■ **Available records**
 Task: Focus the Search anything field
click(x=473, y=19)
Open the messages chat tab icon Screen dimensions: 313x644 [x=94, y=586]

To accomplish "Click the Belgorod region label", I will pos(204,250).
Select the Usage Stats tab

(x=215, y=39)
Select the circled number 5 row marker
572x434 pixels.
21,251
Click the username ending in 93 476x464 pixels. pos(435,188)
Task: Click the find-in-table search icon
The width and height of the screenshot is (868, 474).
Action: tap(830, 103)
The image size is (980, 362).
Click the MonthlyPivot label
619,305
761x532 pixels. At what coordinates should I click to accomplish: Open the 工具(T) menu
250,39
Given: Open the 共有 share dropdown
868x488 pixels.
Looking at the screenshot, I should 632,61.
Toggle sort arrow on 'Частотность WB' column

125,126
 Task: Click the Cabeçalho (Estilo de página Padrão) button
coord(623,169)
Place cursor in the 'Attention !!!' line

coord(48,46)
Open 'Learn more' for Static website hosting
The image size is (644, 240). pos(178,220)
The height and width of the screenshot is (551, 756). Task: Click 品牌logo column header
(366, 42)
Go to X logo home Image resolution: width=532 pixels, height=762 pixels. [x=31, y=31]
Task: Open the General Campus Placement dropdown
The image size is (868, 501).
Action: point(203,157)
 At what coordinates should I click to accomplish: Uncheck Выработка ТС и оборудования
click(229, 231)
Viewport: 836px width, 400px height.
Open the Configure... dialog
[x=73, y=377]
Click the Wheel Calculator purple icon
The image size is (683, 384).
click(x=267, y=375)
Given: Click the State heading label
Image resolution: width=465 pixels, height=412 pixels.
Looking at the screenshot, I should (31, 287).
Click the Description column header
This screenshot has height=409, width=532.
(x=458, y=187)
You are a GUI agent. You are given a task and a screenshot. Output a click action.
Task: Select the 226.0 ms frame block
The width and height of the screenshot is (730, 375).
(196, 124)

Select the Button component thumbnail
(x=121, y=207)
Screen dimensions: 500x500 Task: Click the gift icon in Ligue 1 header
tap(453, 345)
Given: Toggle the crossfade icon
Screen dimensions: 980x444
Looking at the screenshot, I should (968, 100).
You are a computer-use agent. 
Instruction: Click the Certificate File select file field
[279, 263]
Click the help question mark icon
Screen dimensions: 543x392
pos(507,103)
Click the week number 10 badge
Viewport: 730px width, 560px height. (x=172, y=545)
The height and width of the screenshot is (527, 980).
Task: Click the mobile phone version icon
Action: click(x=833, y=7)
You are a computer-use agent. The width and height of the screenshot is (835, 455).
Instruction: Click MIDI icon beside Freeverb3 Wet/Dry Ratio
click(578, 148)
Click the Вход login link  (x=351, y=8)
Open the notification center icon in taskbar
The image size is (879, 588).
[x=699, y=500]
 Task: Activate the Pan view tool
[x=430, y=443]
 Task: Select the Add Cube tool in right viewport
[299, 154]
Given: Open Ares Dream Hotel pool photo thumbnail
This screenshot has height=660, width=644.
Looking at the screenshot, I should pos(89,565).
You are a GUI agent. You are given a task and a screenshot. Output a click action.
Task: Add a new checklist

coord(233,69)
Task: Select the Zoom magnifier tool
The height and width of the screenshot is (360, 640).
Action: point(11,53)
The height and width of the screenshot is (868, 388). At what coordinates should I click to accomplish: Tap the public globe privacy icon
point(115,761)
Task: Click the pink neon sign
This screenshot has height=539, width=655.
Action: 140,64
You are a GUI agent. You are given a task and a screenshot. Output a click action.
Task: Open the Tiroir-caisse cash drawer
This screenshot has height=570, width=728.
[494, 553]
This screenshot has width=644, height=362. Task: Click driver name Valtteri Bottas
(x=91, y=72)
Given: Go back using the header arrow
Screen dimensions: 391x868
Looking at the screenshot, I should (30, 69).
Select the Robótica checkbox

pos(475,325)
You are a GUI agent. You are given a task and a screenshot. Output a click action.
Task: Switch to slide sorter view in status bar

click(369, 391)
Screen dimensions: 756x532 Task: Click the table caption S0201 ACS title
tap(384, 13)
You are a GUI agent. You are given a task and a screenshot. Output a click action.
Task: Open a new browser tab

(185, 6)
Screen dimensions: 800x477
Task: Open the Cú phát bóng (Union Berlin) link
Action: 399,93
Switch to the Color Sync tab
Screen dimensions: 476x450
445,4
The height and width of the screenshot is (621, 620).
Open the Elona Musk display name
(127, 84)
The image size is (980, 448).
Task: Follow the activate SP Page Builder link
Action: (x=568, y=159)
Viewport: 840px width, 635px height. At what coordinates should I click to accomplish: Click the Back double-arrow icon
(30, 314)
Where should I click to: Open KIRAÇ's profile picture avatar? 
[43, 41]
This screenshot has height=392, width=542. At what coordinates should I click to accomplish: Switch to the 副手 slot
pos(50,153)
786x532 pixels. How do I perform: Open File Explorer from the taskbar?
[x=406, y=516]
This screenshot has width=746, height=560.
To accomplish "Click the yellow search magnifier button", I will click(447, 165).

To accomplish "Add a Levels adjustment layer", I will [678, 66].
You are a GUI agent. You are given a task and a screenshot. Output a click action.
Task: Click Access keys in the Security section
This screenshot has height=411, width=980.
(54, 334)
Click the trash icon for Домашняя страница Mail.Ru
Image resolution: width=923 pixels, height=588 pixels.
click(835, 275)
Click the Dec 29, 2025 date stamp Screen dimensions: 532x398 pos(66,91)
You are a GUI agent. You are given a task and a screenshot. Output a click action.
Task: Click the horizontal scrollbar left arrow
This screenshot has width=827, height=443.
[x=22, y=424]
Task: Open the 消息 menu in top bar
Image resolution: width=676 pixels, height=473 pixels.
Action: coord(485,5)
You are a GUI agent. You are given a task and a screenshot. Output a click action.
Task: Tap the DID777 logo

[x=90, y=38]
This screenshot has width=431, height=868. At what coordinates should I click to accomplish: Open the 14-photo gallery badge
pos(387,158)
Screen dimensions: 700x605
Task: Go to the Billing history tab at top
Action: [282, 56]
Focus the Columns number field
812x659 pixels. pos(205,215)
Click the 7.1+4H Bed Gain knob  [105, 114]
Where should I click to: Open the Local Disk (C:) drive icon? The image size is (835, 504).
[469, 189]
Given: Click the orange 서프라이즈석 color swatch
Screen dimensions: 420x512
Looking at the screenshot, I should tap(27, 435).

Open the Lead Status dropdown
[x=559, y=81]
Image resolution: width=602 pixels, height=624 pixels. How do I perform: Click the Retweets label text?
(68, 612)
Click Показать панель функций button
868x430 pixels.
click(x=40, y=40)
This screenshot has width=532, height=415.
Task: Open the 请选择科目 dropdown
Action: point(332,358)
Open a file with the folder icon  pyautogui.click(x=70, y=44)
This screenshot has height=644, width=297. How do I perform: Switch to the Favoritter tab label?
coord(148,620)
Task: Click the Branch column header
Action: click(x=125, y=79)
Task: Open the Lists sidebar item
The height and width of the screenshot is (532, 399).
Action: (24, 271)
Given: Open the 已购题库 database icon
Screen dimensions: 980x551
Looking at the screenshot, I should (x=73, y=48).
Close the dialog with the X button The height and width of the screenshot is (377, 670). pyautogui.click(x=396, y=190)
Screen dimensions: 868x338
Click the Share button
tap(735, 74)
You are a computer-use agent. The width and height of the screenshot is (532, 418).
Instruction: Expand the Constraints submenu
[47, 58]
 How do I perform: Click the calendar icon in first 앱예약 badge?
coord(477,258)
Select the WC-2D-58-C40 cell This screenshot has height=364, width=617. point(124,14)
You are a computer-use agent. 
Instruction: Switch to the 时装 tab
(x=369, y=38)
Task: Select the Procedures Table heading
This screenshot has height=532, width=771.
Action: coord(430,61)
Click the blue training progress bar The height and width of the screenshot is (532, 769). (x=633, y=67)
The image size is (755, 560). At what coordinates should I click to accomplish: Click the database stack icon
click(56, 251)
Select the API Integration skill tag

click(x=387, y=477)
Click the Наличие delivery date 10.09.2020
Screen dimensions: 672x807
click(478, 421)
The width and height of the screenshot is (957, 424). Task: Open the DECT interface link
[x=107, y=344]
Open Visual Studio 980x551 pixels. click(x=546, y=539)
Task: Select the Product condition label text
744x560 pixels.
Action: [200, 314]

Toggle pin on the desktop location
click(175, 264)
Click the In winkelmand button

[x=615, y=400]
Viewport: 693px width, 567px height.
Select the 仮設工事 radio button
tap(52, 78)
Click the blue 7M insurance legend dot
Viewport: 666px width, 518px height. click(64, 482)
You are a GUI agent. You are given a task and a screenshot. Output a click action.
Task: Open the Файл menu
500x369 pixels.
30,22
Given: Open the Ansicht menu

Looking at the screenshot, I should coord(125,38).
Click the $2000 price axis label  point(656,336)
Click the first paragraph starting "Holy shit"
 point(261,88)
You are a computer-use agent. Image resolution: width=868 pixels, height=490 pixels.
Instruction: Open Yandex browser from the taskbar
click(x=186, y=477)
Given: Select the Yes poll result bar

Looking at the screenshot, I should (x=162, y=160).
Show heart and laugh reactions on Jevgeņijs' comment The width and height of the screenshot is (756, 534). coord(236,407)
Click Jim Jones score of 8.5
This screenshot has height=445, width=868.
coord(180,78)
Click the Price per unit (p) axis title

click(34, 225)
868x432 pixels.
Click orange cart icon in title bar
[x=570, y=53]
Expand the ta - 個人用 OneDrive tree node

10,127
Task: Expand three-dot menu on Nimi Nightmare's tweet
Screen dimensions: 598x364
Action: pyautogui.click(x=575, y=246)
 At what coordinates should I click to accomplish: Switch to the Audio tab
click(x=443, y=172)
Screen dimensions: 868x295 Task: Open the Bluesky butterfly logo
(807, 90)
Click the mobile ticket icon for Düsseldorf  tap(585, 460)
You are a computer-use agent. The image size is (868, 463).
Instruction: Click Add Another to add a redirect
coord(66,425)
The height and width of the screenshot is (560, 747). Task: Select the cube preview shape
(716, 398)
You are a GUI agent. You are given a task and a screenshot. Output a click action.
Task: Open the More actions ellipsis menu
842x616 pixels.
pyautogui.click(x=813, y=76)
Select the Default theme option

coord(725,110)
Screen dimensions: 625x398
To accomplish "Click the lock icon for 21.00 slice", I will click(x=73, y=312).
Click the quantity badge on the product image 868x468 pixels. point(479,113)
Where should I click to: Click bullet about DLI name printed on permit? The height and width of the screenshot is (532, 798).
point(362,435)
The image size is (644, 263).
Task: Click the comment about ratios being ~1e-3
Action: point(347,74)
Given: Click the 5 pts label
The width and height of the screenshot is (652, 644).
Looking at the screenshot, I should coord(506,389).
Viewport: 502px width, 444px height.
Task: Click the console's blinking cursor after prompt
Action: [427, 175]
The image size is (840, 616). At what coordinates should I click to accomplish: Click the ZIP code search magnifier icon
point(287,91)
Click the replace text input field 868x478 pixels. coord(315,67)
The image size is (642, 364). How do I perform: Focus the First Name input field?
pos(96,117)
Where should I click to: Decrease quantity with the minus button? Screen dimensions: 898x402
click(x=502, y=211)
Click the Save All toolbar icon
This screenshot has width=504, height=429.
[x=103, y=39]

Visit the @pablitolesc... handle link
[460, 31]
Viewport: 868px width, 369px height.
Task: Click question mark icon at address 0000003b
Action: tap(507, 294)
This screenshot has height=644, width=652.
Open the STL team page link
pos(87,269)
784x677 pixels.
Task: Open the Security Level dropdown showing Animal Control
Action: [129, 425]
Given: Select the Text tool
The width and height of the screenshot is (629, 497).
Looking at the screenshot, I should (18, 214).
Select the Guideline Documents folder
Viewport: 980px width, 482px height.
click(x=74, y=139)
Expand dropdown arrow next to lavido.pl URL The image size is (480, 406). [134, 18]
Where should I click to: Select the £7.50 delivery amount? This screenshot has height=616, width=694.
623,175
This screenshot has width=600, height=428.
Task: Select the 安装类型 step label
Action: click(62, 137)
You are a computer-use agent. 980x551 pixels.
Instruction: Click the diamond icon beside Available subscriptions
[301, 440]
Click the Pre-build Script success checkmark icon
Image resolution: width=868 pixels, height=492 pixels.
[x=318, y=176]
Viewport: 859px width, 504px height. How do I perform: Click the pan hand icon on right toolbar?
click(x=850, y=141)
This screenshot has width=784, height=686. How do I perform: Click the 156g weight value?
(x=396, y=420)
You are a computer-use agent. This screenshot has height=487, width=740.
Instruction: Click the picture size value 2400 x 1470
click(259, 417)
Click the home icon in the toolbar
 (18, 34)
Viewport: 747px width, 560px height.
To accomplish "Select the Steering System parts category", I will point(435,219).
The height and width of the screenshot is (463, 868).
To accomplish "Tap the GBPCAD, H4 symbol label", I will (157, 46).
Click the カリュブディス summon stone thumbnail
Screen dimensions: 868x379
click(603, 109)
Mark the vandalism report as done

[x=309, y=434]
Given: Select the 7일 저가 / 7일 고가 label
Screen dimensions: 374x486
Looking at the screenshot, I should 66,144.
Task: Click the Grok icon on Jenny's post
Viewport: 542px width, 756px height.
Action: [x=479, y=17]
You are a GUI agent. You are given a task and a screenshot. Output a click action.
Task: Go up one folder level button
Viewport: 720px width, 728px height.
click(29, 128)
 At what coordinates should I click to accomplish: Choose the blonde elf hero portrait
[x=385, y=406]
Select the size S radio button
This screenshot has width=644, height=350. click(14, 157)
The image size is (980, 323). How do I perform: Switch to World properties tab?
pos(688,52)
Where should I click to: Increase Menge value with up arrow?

■ **What to work on**
Give the exact lines, and only those, from the line containing "The width and height of the screenshot is (652, 644)." through the line containing "Viewport: 747px width, 560px height." in the entries above.

■ **Answer to this task**
The width and height of the screenshot is (652, 644).
Looking at the screenshot, I should coord(506,389).
Viewport: 502px width, 444px height.
Task: Click the console's blinking cursor after prompt
Action: [427, 175]
The image size is (840, 616). At what coordinates should I click to accomplish: Click the ZIP code search magnifier icon
point(287,91)
Click the replace text input field 868x478 pixels. coord(315,67)
The image size is (642, 364). How do I perform: Focus the First Name input field?
pos(96,117)
Where should I click to: Decrease quantity with the minus button? Screen dimensions: 898x402
click(x=502, y=211)
Click the Save All toolbar icon
This screenshot has width=504, height=429.
[x=103, y=39]

Visit the @pablitolesc... handle link
[460, 31]
Viewport: 868px width, 369px height.
Task: Click question mark icon at address 0000003b
Action: tap(507, 294)
This screenshot has height=644, width=652.
Open the STL team page link
pos(87,269)
784x677 pixels.
Task: Open the Security Level dropdown showing Animal Control
Action: [129, 425]
Given: Select the Text tool
The width and height of the screenshot is (629, 497).
Looking at the screenshot, I should (18, 214).
Select the Guideline Documents folder
Viewport: 980px width, 482px height.
click(x=74, y=139)
Expand dropdown arrow next to lavido.pl URL The image size is (480, 406). [134, 18]
Where should I click to: Select the £7.50 delivery amount? This screenshot has height=616, width=694.
623,175
This screenshot has width=600, height=428.
Task: Select the 安装类型 step label
Action: click(62, 137)
You are a computer-use agent. 980x551 pixels.
Instruction: Click the diamond icon beside Available subscriptions
[301, 440]
Click the Pre-build Script success checkmark icon
Image resolution: width=868 pixels, height=492 pixels.
[x=318, y=176]
Viewport: 859px width, 504px height. How do I perform: Click the pan hand icon on right toolbar?
click(x=850, y=141)
This screenshot has width=784, height=686. How do I perform: Click the 156g weight value?
(x=396, y=420)
You are a computer-use agent. This screenshot has height=487, width=740.
Instruction: Click the picture size value 2400 x 1470
click(259, 417)
Click the home icon in the toolbar
 (18, 34)
Viewport: 747px width, 560px height.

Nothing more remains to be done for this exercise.